Which lines below fall between the one containing "Screen dimensions: 1242x2208" and the one containing "You are a computer-use agent. Image resolution: width=1901"? Repeat them exactly, counting both of those lines, and add nothing else.

(Stored data entries)
○ ○ ○

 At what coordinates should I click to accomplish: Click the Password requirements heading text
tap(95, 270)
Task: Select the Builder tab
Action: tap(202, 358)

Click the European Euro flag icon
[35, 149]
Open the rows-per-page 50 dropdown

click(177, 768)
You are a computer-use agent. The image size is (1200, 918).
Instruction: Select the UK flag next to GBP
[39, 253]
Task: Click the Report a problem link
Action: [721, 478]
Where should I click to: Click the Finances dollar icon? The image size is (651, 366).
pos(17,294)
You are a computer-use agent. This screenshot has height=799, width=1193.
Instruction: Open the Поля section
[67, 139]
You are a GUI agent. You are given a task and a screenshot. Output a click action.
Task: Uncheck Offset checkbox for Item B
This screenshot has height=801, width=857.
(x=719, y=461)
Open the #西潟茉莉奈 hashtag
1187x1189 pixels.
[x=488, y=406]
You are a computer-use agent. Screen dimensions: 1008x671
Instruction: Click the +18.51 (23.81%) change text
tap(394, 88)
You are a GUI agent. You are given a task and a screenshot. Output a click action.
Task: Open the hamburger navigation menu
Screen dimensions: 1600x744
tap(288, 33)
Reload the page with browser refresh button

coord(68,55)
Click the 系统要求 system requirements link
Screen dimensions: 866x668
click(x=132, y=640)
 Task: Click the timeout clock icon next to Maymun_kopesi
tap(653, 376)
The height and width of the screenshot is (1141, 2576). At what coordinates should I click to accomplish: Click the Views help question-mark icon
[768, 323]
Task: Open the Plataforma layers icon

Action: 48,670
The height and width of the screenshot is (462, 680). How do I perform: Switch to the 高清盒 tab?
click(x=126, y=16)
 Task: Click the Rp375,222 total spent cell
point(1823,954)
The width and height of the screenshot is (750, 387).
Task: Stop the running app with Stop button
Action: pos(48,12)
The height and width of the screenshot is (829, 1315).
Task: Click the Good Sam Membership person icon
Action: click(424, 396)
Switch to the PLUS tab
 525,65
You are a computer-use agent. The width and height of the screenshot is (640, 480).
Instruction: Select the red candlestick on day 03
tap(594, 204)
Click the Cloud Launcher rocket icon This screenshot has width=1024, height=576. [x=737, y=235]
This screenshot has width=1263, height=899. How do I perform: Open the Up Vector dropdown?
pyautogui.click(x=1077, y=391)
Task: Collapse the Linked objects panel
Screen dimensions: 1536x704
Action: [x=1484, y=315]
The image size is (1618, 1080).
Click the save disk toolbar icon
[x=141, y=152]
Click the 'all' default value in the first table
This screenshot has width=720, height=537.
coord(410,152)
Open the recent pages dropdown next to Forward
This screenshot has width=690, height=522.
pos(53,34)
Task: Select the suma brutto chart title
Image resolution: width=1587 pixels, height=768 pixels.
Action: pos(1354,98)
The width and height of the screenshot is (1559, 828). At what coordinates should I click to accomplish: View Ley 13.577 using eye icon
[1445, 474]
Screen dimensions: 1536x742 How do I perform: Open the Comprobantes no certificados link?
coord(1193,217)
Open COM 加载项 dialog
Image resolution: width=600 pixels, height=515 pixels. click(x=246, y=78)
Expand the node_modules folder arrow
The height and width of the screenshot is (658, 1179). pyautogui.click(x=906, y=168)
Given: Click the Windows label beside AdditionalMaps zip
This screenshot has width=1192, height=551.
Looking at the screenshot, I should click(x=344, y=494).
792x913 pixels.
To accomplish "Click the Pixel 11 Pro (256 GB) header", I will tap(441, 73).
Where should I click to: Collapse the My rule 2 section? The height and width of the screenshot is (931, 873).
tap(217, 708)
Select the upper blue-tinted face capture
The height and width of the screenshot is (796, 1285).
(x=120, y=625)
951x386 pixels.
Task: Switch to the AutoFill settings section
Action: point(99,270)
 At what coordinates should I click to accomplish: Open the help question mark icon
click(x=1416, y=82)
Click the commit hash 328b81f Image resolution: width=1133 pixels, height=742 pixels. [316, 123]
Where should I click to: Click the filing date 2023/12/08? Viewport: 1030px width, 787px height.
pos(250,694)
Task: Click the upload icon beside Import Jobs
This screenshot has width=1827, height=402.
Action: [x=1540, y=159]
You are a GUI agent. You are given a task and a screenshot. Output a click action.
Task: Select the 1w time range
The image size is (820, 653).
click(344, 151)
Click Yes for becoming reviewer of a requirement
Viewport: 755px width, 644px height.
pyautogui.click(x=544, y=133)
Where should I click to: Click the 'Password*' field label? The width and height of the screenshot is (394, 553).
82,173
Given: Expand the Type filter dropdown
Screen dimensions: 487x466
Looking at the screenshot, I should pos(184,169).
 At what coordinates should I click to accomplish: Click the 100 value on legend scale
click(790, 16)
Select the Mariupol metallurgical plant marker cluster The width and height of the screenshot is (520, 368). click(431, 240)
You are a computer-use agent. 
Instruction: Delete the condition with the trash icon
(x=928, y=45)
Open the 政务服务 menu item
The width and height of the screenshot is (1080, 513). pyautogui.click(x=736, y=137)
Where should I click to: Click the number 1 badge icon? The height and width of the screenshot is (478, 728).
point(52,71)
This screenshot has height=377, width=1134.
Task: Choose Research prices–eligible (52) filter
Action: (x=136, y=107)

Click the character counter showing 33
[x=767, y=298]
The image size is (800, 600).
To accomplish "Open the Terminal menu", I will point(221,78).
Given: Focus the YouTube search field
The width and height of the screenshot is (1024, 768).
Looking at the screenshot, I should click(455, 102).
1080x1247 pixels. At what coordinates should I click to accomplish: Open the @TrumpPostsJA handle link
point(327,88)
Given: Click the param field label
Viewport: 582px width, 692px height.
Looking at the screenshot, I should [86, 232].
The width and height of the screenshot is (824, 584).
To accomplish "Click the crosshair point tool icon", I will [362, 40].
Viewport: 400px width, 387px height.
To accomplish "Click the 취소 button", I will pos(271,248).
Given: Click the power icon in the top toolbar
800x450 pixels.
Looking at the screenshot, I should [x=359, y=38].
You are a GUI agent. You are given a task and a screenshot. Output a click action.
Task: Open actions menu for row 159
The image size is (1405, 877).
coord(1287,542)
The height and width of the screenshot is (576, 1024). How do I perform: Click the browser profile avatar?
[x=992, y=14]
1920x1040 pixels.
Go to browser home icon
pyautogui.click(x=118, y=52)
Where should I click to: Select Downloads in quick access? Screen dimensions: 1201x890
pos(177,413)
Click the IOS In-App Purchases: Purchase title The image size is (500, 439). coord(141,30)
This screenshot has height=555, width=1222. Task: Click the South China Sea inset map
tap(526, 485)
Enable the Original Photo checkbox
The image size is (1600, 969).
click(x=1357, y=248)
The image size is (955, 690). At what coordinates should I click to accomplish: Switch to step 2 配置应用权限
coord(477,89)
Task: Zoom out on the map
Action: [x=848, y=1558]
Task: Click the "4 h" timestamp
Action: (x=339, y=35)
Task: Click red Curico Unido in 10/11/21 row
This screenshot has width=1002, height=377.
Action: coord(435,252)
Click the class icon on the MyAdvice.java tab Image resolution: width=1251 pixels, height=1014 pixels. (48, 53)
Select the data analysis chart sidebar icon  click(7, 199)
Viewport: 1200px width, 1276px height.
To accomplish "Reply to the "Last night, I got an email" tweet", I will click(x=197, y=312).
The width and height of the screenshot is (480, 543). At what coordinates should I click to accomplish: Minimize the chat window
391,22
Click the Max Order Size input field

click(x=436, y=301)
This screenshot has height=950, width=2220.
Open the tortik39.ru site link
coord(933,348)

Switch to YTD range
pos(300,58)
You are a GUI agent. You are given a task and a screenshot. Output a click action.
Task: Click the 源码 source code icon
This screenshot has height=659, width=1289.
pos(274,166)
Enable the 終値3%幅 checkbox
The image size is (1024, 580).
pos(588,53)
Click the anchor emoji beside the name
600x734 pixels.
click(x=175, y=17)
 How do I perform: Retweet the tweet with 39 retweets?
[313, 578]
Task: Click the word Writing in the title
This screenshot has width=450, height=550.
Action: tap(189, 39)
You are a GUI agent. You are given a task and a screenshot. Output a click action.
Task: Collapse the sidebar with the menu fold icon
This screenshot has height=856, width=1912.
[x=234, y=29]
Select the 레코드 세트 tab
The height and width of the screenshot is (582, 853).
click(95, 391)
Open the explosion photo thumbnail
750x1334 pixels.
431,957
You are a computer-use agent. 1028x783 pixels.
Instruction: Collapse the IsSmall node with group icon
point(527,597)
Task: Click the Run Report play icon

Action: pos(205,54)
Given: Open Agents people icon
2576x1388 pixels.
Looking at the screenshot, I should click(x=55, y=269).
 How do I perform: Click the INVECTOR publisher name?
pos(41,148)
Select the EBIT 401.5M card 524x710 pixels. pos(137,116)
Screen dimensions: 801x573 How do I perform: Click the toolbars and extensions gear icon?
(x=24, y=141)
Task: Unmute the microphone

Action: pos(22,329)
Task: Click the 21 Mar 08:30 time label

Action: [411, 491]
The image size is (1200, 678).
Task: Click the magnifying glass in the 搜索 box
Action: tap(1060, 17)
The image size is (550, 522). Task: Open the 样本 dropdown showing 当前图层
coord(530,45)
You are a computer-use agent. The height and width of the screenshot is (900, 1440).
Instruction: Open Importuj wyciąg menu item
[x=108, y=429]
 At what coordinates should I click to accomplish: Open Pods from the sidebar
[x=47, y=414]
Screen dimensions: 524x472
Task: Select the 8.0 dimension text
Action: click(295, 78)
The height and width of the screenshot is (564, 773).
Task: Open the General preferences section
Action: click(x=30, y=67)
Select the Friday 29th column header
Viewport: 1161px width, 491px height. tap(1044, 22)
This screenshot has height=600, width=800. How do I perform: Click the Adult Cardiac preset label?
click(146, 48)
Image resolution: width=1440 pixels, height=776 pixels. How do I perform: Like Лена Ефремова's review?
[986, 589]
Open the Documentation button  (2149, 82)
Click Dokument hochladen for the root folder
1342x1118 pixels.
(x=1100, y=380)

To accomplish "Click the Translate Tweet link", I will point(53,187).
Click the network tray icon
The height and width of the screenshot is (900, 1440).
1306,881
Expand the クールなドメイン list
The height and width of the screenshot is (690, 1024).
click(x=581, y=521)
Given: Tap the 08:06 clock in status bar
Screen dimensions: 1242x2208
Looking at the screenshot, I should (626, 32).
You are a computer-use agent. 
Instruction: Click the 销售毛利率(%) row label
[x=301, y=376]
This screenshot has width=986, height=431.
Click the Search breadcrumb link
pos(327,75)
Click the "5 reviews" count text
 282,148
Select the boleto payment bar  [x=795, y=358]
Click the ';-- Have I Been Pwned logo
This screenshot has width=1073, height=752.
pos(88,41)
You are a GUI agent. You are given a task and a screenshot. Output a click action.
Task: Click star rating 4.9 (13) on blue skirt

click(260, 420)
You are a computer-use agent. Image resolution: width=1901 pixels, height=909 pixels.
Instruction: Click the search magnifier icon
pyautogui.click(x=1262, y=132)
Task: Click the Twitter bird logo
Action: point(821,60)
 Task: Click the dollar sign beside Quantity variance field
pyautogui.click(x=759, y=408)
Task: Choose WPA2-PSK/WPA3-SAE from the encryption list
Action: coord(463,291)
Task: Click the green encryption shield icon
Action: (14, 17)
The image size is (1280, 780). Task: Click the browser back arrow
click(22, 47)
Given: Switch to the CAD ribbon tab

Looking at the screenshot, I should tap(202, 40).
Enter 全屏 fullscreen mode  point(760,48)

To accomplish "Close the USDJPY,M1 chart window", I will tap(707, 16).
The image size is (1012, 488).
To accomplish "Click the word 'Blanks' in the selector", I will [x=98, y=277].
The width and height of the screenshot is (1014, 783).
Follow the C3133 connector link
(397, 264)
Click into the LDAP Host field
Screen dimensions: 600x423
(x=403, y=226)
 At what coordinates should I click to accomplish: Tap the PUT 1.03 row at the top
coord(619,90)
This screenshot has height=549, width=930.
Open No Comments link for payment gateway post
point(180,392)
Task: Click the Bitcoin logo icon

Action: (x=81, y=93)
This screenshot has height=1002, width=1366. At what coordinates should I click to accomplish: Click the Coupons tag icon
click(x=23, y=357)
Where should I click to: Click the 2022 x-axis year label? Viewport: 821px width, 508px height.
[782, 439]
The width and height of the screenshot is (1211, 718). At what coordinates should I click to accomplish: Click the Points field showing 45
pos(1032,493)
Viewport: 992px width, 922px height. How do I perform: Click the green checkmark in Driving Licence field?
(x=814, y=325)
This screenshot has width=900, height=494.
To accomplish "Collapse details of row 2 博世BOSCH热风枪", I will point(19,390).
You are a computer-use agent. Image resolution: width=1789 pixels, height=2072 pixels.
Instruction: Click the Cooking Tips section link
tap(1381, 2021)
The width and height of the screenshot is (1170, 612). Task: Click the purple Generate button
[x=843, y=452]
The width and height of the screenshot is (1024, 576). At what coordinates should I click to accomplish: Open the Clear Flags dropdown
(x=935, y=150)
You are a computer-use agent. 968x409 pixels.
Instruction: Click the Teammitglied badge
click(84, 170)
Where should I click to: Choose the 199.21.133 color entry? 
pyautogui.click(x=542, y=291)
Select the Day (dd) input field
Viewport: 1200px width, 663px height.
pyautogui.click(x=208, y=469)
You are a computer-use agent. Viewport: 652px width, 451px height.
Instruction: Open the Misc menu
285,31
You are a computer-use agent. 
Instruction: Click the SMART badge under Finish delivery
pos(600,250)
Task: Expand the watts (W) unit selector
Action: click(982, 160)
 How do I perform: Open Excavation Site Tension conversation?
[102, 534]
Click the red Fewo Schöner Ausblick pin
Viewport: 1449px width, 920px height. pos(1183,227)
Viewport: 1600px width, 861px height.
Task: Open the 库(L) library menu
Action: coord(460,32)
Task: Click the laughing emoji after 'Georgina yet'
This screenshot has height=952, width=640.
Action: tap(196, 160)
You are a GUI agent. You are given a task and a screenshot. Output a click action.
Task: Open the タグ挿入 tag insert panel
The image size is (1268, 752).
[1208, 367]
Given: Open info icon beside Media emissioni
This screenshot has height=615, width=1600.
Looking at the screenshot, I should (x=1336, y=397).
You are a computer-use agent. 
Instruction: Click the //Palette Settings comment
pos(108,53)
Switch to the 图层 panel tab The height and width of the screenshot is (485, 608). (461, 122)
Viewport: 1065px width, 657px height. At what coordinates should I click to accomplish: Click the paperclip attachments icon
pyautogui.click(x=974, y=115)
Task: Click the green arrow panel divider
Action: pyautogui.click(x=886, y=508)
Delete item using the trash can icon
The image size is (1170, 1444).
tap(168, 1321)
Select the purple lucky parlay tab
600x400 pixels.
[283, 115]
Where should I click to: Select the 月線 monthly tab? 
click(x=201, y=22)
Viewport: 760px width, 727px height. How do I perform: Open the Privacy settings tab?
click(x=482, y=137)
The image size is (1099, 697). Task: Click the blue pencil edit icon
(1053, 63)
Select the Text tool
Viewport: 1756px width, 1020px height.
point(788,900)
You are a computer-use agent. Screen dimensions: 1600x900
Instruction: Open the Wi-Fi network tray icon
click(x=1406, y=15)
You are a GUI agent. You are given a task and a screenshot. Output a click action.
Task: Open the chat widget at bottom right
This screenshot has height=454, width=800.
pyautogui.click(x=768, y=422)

○ ○ ○

Solution for this problem:
Screen dimensions: 1242x2208
Looking at the screenshot, I should (626, 32).
You are a computer-use agent. 
Instruction: Click the 销售毛利率(%) row label
[x=301, y=376]
This screenshot has width=986, height=431.
Click the Search breadcrumb link
pos(327,75)
Click the "5 reviews" count text
 282,148
Select the boleto payment bar  [x=795, y=358]
Click the ';-- Have I Been Pwned logo
This screenshot has width=1073, height=752.
pos(88,41)
You are a GUI agent. You are given a task and a screenshot. Output a click action.
Task: Click star rating 4.9 (13) on blue skirt

click(260, 420)
You are a computer-use agent. Image resolution: width=1901 pixels, height=909 pixels.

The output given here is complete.